— Task instructions —
Only a number is wanted: how many lines in these records contain the word "every"?

───── Input records ─────

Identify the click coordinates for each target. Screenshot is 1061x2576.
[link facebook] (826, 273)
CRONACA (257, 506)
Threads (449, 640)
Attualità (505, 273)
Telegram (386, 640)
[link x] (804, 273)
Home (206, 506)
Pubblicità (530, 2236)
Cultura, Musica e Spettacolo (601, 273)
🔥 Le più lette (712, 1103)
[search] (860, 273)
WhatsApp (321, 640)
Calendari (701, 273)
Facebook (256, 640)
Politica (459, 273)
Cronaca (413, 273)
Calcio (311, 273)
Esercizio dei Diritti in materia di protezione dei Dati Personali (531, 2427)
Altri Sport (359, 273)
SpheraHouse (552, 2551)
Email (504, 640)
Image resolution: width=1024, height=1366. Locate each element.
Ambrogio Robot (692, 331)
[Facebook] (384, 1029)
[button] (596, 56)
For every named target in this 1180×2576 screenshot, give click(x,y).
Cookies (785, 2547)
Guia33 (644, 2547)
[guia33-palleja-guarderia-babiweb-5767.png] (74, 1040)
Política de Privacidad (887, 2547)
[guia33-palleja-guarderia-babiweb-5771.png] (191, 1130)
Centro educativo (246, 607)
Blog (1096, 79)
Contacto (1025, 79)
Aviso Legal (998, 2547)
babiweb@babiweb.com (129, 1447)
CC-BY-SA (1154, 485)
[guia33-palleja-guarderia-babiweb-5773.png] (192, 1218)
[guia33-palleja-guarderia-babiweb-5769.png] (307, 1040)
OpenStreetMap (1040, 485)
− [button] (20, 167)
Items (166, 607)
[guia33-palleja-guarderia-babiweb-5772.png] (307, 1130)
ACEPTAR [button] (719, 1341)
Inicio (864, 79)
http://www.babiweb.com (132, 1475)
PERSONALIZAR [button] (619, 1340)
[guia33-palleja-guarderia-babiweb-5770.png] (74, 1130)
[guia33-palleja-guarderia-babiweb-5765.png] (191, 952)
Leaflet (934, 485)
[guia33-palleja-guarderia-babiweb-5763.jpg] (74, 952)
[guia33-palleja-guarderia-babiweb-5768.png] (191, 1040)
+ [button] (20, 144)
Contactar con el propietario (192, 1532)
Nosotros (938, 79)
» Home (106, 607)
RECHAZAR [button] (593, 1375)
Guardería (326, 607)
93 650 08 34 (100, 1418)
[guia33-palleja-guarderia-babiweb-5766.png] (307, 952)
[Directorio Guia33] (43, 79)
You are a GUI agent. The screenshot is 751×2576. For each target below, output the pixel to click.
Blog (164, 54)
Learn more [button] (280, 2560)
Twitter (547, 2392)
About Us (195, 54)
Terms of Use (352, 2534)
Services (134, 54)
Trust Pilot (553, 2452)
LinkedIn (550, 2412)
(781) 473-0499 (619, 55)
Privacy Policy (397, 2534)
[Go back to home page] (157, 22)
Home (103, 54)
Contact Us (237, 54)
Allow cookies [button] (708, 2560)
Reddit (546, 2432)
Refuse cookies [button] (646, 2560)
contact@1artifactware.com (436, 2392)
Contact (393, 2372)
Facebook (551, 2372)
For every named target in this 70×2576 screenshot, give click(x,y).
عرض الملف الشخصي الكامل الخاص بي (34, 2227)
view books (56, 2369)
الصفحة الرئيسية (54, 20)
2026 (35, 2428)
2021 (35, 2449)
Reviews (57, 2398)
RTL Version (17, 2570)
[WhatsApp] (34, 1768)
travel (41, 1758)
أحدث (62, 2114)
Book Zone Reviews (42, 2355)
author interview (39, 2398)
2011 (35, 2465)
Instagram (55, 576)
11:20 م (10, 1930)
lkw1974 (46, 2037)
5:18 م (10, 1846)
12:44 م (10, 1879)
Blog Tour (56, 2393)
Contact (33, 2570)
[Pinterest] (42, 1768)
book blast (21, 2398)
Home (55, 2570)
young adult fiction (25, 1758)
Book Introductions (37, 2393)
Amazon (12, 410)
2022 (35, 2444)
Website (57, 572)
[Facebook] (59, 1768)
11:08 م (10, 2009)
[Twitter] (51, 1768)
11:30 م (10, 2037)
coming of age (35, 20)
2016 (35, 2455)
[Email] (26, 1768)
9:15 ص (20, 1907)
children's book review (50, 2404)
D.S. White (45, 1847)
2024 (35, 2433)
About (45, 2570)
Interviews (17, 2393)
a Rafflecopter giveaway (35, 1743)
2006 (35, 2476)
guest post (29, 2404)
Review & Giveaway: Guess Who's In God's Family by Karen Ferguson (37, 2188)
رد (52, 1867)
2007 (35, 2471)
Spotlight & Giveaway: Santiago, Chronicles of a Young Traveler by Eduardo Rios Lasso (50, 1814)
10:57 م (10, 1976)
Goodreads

─────

— Response area —
2